- Date posted
- 1y
Is this common?
I’ve had the same themes of ocd on and off for years. I have a new theme i’ve never had before now. Has that happened to anyone else?
I’ve had the same themes of ocd on and off for years. I have a new theme i’ve never had before now. Has that happened to anyone else?
One thing I’ve learned is OCD isn’t truly about the theme. It’s about uncertainty and can attach to anything that is important to us or that we feel responsibility towards.
As the person above said, OCD is not defined by the theme. It can be ANYTHING. And I mean that. In your ocd journey, you'll find yourself fearing things you've not even necessarily read other having before. OCD is not defined by the theme, it is defined by the behavior that the theme causes. For me, I've had so many different themes/worries pop up I can't even keep track. Sometimes multiple in a day. Right now I have about 5 or more "themes" that keep weaving in and out or even happening simultaneously. It's a very ruthless disorder. But I think the more you and all of us embrace ERP and what we need to do, we will manage! In fact I know that! ERP has helped me many times and in general is why I'm able to still function despite being a wreck on the inside sometimes. And I'm far from perfect...I still give into compulsions despite me knowing better. But as you probably already know, compulsions do nothing to help in the long run. Often times it makes it worse...not only by reinforcing the fear, but also sometimes broadening them or creating new ones. Example being reading someone else's story, either out of a need to compulse or just curiosity, and then snowballing. You may take on their fear despite it not being yours, or it may add gas to the fire if you are experiencing a similar theme. Just stay strong and do the work! I'm sure you're no stranger to it. I believe in you and all of us!
this has completely happened to me trust me. when my ocd first started at 13 it was more aimed towards fear of loosing things so i was a hoarder to an extreme ocd level. today my ocd centers around losing people. basically i’m scared of never seeing people again which makes relationships really hard in the breakup. a lot of times you might think your ocd has switched themes but really you still have the same core beliefs and like i do in losing people or things and it takes a second to realize how it’s all connected.
Anyone else develop it in their 30s? I’m 33 and just started showing symptoms in October 2024. So far have only been diagnosed with GAD , PD and depression.I started having intrusive thoughts after a series of panic attacks . My compulsions would be googling.

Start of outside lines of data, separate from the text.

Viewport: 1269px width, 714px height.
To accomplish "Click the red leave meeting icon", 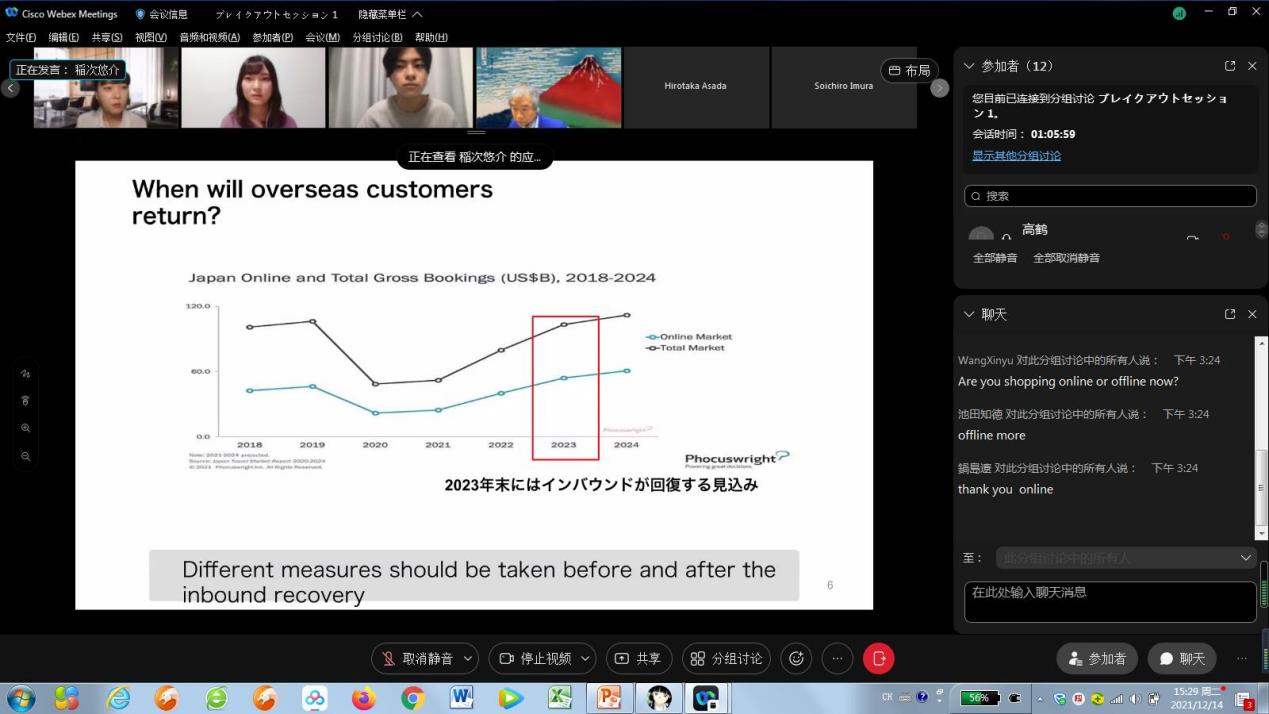I will coord(879,658).
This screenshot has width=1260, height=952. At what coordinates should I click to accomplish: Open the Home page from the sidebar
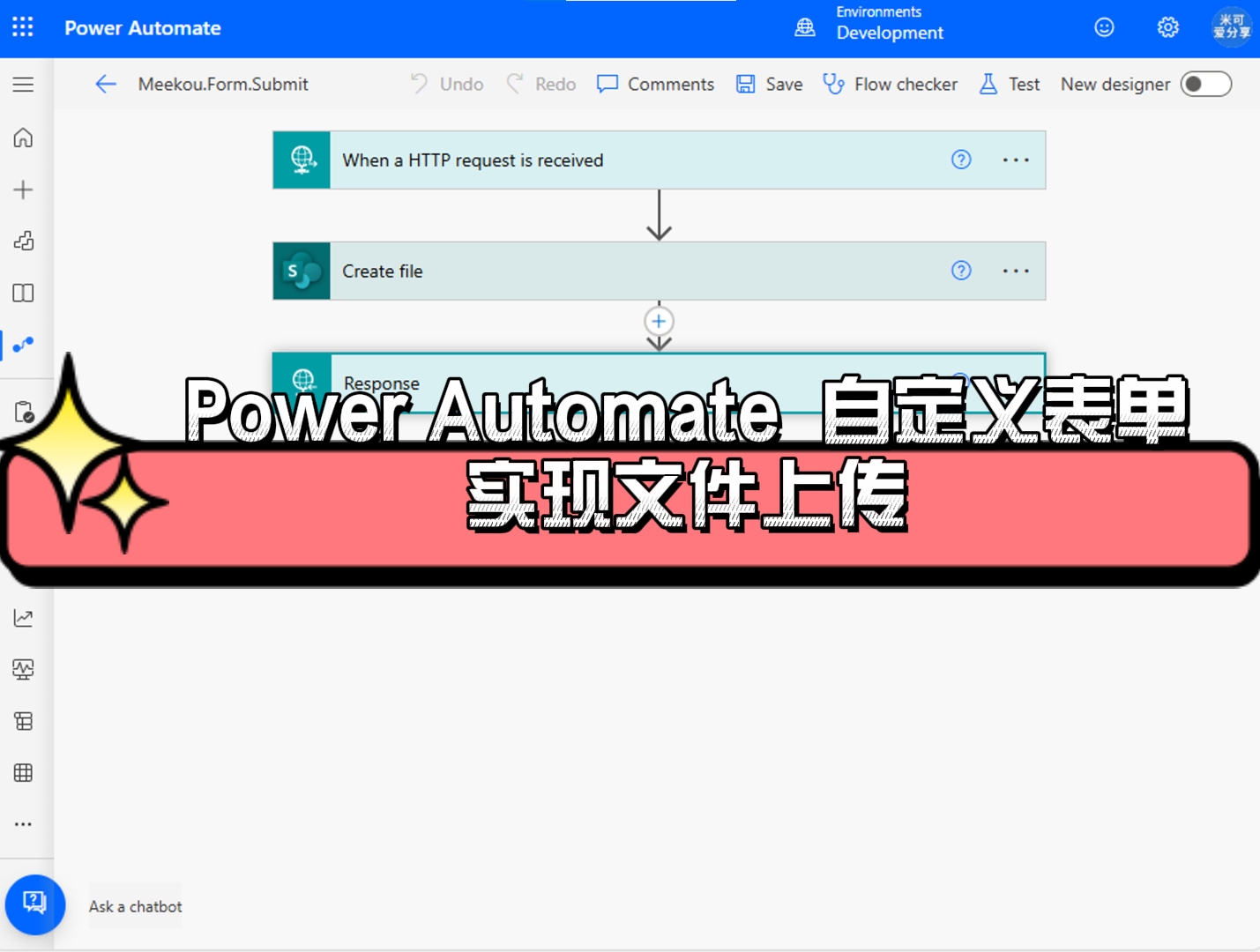[23, 138]
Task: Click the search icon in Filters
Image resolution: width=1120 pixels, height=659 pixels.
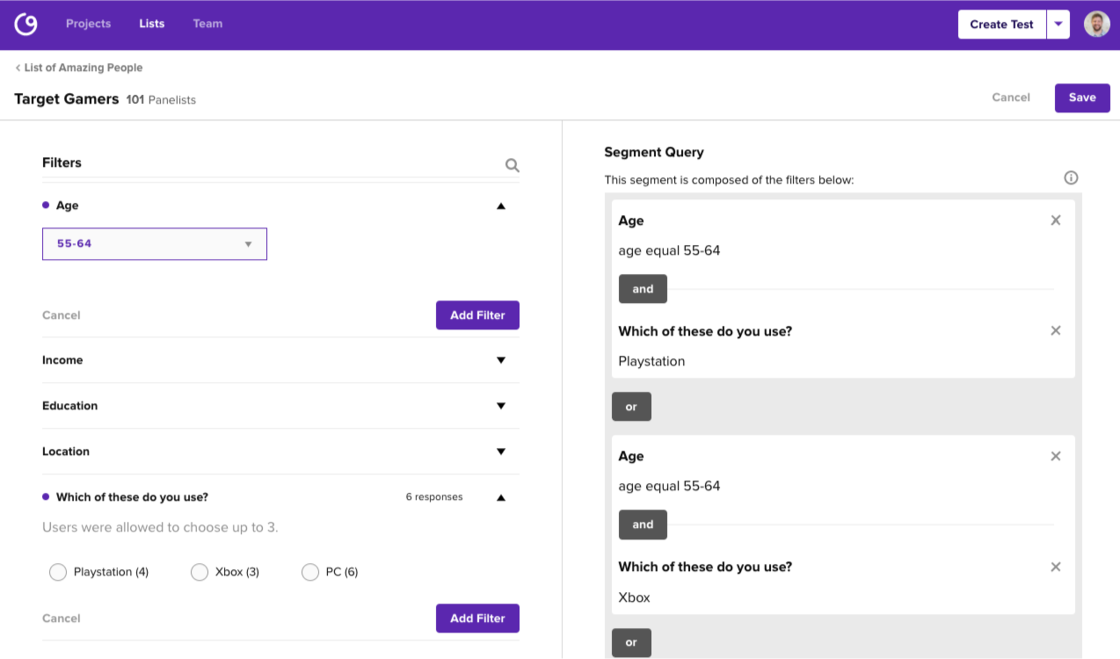Action: point(512,165)
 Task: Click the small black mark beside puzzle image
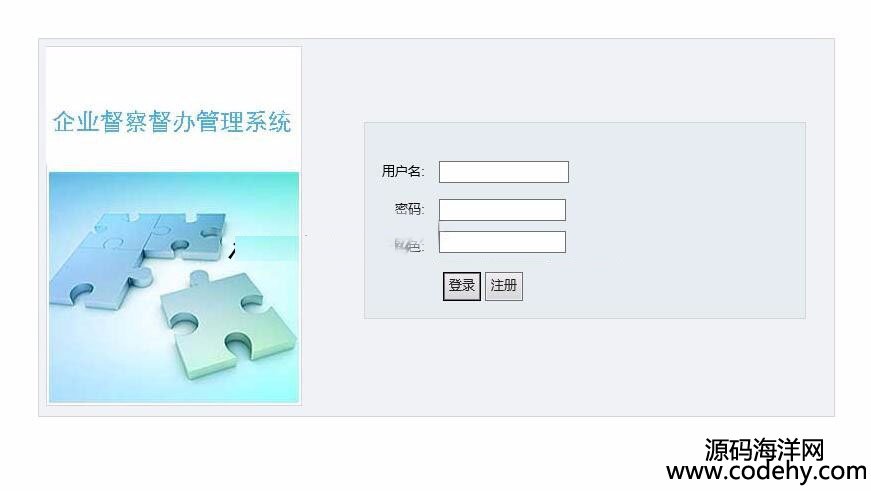click(x=232, y=252)
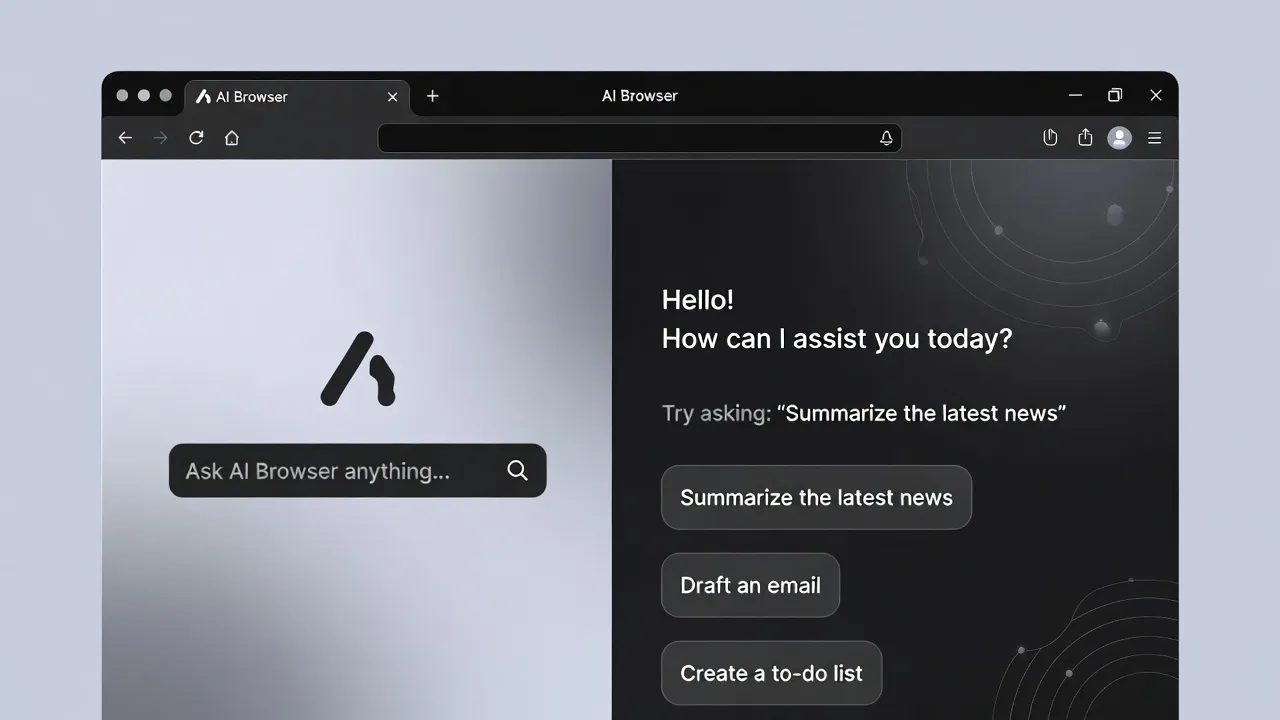Select the AI Browser tab
Viewport: 1280px width, 720px height.
(280, 97)
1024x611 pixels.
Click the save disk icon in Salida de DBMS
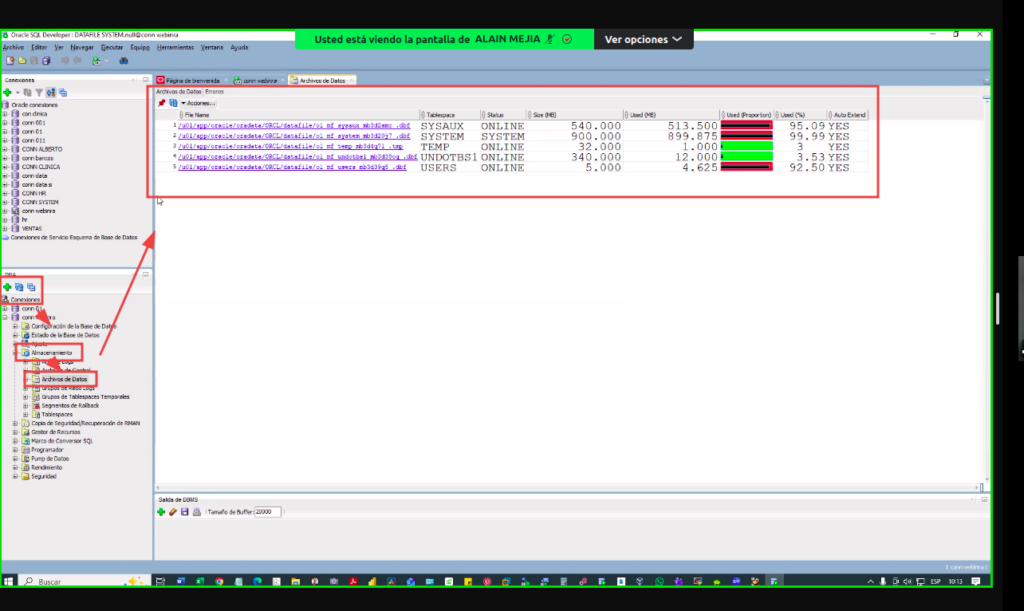pyautogui.click(x=184, y=511)
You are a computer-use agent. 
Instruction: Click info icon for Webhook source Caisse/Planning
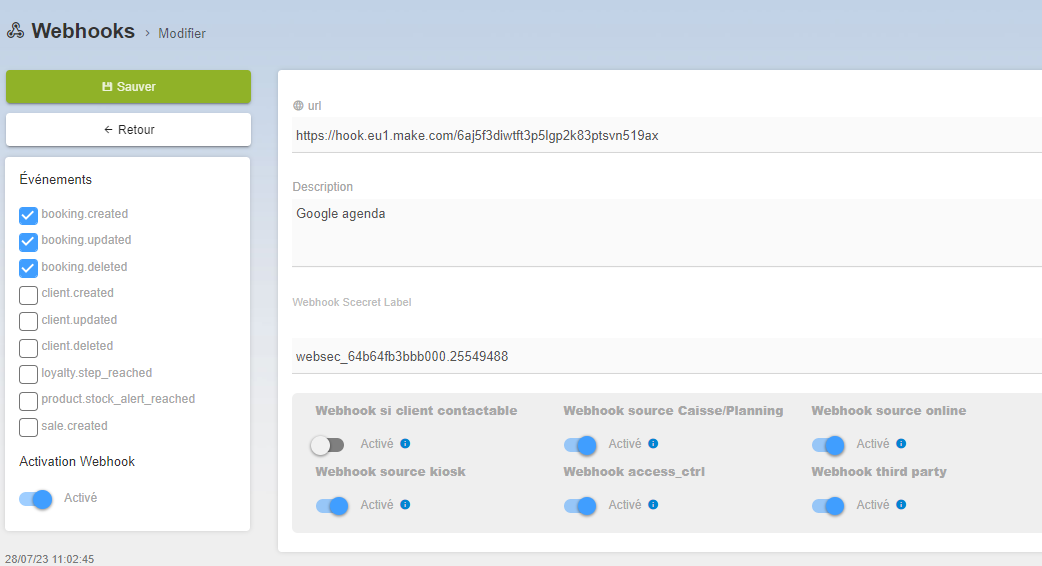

I have made an effort to stop though because it only makes me feel worse. My intrusive thoughts have been around fear of going crazy
My last and almost life long theme/sub-theme largely subsided recently and my ocd felt like it wasn’t even an issue. Then I went on winter break from uni and being alone made my mind come up with a whole new topic to obsess over. TLDR on my fears, my advisor wouldn’t email me back for a while about signing up for classes so my mind started to worry “what if he doesn’t in time and you can’t enroll this semester and you lose this whole life you just built and all these new friends” So when that issue was resolved my mind found other scarier ways I could be uprooted from my current life and friends that I’ve grown so attached to. Then my mind remembered back when I was struggling with false memories and scrupulosity and I essentially made a post on a forum 2 and a half years ago saying I did something or was convinced I did something that I never actually did. Now I’ve been spiraling about someone finding it reporting me and I either get seen as a horrible person or arrested or something over something I never actually did but “admitted” to out of fear of going to hell. My mind won’t let it go and keeps finding new reasons for it to be “valid” “logical” or even inevitable. I feel like it’s just hanging over my head and I can never rest easy. Especially when I try to focus on my daily tasks or plan for the future I get this horrible flair up of “why plan for the future when this could come back in that future and you get uprooted from all of it” my mind won’t rest without certainty being uprooted won’t happen but certainty doesn’t exist, at least not with ocd. This sucks and I miss being care free.
So basically I didn’t know till my hocd started. But looking back at my life I had ocd since I was a kid. Like 6-7 years old. First time happening I remember that when I was doing stuff many times I had to say something like a little poem in my head to stop it. Then I had this thing were if I felt my left foot touch the floor 5 times I had to do the touch the floor with my right foot too. Then I had something I guess contamination??? Basically after washing my hands I had a sensation on my hand like I could still “feel” the germs and I had to wash them again. Then I started having thoughts of my family members getting hurt. I had intrusive thoughts about me hurting my dog. Then I had this obsession that a guy who used to be in my school is looking for me to beat me up. And how it’s this obsession about my sexuality even tho I never doubted or questioned it before. Is that possible??? Like can you be born with it? I’m pretty sure both my parents have it too. At least at some level. Take my father for example he had an obsession that he was going to die the moment he turned 30.